Sauf la première nuit, où il avait dormi d’un sommeil de plomb, Laurent Petrovitch ne dormait presque pas. Et les nuits étaient pleines, pour lui, de pensées nouvelles et pénibles. Tenant ses deux mains velues sous sa tête, immobile, il considérait obstinément la lueur de la lampe, tamisée par l’abat-jour bleu, et il songeait à toute sa vie. Il ne croyait pas en Dieu, ne tenait pas à la vie, et ne craignait pas la mort. Tout ce qu’il y avait eu en lui de vie et de force, tout cela avait été dépensé sans profit et sans joie. Dans sa jeunesse, quand ses cheveux frisaient sur sa tête, souvent il volait de la viande ou des fruits, chez son patron ; et on le surprenait, on le battait, et il détestait ceux qui le battaient. Plus tard, dans l’âge mûr, il se servait de sa richesse pour pressurer les pauvres gens ; il écrasait ceux qui lui tombaient sous la main, et eux, en échange, ils le payaient de haine et d’effroi. Puis était venue la vieillesse, était venue la maladie, et l’on avait commencé à le voler lui-même, et lui-même avait traité sans pitié ceux qu’il avait pu surprendre... Ainsi s’était passée toute sa vie : elle n’avait été qu’une longue et amère suite d’humiliations et de haines, où s’étaient bien vite éteintes les petites lueurs fugitives de l’amour, ne laissant dans son âme qu’un grand tas de cendres froides. A présent, il aurait voulu sortir de la vie, oublier ; mais la nuit silencieuse était cruelle et impitoyable. Et il songeait avec mépris à la sottise de ceux qui aimaient cette vie. Il tournait la tête vers le lit voisin, où dormait, un de ces sots, le père diacre. Longtemps et attentivement il considérait le petit visage blanc, qui se confondait avec le linge blanc de l’oreiller et des draps. Et parfois un mot lui jaillissait des lèvres :

— Imbécile !

Puis il regardait dormir l’étudiant, celui que, dans la journée, embrassait la jeune fille ; et, plus amèrement encore, il murmurait :

— Quels imbéciles !

Le jour son âme semblait s’éteindre ; son corps accomplissait exactement tout ce qu’on lui ordonnait, avalait les potions, se tournait et se retournait. Mais, de semaine en semaine, il faiblissait ; et bientôt on dut le laisser au lit toute la journée, immobile, énorme avec une trompeuse apparence de vigueur et de santé.

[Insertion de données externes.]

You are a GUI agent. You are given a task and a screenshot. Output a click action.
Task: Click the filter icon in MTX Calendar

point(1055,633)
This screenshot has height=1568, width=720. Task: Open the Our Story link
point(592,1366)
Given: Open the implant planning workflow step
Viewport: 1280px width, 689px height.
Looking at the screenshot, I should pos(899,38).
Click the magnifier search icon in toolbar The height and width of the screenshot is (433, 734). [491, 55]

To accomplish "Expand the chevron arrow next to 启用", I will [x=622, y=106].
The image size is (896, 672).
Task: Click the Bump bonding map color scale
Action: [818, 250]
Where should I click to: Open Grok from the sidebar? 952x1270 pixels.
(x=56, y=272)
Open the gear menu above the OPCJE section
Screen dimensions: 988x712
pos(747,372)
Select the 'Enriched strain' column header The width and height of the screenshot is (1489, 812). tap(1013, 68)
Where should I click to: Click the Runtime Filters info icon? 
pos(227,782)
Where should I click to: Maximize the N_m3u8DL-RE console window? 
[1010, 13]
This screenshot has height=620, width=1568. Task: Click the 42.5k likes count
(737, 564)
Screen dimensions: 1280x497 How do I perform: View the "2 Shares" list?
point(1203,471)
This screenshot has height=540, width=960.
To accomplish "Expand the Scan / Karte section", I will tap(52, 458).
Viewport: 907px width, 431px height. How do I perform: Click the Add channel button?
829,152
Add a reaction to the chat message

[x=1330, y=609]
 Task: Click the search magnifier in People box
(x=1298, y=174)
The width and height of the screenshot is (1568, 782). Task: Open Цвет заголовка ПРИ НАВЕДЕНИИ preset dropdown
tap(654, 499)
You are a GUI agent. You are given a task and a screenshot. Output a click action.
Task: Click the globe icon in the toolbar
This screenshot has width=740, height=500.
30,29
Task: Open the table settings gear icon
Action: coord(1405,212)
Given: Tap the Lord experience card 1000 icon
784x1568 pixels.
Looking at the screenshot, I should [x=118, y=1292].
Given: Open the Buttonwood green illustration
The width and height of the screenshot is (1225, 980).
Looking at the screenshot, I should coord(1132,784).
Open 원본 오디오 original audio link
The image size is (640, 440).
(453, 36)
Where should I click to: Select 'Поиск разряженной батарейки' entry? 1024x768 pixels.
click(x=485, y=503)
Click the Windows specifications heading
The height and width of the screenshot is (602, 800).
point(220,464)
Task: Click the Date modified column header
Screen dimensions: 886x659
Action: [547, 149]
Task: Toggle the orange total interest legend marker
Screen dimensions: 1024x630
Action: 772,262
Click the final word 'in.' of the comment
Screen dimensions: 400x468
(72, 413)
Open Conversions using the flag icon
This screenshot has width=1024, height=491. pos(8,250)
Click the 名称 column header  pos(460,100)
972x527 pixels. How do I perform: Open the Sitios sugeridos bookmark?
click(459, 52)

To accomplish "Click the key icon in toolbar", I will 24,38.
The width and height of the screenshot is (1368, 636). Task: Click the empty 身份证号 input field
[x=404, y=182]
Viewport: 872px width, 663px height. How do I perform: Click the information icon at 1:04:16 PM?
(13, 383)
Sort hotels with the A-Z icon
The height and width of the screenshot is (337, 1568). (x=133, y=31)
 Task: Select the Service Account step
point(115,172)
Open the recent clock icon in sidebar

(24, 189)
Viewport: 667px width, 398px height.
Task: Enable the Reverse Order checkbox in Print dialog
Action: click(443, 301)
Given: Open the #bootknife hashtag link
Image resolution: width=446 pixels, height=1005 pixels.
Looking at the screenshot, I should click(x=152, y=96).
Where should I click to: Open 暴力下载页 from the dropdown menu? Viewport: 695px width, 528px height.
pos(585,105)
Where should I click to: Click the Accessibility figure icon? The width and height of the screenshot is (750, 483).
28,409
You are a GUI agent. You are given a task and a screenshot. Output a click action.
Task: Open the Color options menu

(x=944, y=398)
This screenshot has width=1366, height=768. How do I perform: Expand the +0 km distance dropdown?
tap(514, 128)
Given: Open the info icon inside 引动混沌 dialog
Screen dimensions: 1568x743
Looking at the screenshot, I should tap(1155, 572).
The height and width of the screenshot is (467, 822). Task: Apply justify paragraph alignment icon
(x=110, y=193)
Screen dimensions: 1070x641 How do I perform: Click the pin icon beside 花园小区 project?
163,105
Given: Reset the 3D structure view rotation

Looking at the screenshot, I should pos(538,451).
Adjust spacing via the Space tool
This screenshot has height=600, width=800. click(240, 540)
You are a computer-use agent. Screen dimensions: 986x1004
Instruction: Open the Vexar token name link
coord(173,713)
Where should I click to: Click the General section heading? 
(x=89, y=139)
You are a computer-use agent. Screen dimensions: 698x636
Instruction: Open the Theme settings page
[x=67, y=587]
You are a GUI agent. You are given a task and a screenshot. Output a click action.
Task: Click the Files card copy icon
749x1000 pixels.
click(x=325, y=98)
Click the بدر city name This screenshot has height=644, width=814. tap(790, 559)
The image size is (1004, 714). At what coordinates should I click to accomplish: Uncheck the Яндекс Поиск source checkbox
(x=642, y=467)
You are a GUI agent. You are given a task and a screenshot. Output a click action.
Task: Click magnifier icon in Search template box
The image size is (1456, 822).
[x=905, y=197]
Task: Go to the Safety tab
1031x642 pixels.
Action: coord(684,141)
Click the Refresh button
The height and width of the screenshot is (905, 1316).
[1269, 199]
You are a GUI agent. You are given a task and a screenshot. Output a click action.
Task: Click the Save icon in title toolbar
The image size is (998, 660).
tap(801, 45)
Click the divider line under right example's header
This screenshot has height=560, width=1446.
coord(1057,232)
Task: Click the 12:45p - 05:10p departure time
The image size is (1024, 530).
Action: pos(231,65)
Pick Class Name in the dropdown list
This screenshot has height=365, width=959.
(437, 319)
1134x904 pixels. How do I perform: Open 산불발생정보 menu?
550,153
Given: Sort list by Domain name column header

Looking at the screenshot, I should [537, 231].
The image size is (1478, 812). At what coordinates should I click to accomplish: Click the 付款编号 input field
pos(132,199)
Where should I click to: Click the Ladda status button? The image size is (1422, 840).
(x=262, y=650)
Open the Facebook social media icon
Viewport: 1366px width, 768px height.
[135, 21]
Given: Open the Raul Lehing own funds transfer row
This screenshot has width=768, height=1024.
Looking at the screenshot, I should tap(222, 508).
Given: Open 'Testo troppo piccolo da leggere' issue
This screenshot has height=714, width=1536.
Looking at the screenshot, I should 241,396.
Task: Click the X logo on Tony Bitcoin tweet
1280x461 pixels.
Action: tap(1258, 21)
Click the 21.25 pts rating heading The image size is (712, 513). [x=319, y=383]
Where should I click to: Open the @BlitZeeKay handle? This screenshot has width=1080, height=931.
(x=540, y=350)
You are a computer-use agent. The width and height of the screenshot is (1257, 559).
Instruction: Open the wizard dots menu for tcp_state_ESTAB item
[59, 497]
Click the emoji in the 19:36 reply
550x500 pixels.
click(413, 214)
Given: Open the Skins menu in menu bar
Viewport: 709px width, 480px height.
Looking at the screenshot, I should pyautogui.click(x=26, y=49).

Le diacre, lui aussi, faiblissait. Il allait moins dans les autres chambres, il riait plus rarement. Mais dès qu’entrait dans la chambre un petit rayon de soleil, il recommençait à bavarder joyeusement, remerciant tout le monde, depuis le soleil jusqu’aux médecins, et se complaisant plus encore que naguère dans le souvenir de son cher pommier. Puis il chantait son hymne, et son visage, qui était devenu plus sombre, s’éclaircissait de nouveau, tout en prenant une mine plus grave, ainsi qu’il convenait pour un diacre. Le chant fini, il se tournait vers Laurent Petrovitch et lui décrivait le diplôme qu’on lui avait donné lors de sa consécration.